The reading of the experts consulted concludes that the increase in housing prices, especially for rent, is a brake for poverty eradication. “Everything we are trying to improve conditions, such as the SMI or the salary increases of collective agreements, goes in many cases for rent, the true hole that generates the greatest poverty,” Ranz develops, which attributes the “disproportionate increases ”To the lack of price control due to the refusal of regional governments, mainly those of the PP, to declare tension areas.

This price control is also defended by the president of EAPN. “You have to do something immediately so that housing can be accessible to people,” says Susiah, which points to another negative element, such as “housing maintenance expenses.” Sociologist Sánchez-Sierra remembers in this regard that household expenses are cumulative. You can do without the holidays, to go to a restaurant or the second pair of shoes, but not to pay the rent or the mortgage. “Once you find the difficulty of facing an expense with the house, it accumulates month by month, it is recurring,” he says.

The rising exception: child poverty

The general reduction of poverty was clouded by an exception, the increase in child poverty, which already occurred last year. “Boys and girls remain the great losers in a context of economic growth. Its entrance or monetary poverty rate has increased from 28.9 to 29.2%, ”they regret in UNICEF. “Spain is the fourth economy in La Unión Europa and also occupies the unfortunate position of being the second country with more child poverty,” says Catalina Perazzo, director of childhood policies at Save The Children.
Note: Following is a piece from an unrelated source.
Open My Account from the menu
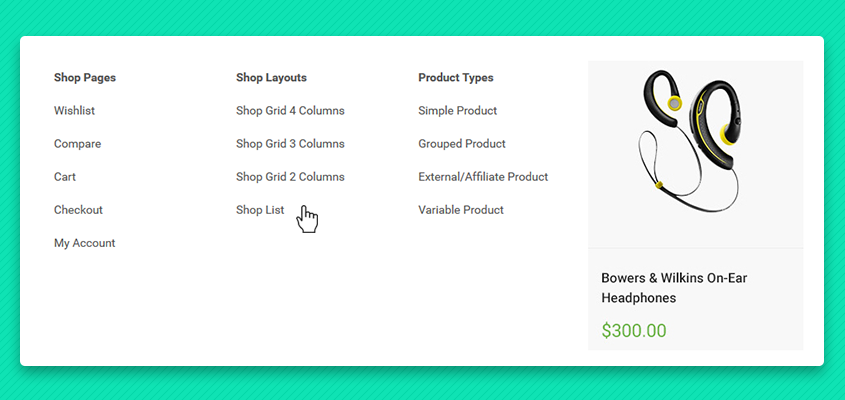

In Cáritas they emphasize that you cannot “separate childhood and first youth from the home context.” “That child poverty is being given in a full family,” recalls Marina Sánchez-Sierra, sociologist of the Spanish Cáritas Studies team.

This worsening among minors is also related to the housing crisis. “It is having a role of impoverishment and determining social exclusion for children and their families,” they indicate in UNICEF, with worse indicators in delays in the payment of housing in households with children in charge. In Cáritas they agree that housing explains part of “the generational gap” in the poverty they are observing, since the elderly “are not subject to swings of employment and, in general, do not have so much problem with housing,” he adds Sánchez-Sierra.

In the EAPN, UNICEF and Save The Children demand that specific measures on childhood be implemented, such as universal benefit by parenting. This is one of the commitments of the coalition government, which is promoting Sumar and the Ministry of Social Rights with a view to the next budgets. In addition to transversal policies, social organizations point out the need to focus investment in children and families, “to approach European average.” “We talk about that, models and amounts that already exist in other countries,” says Marina Sánchez-Sierra.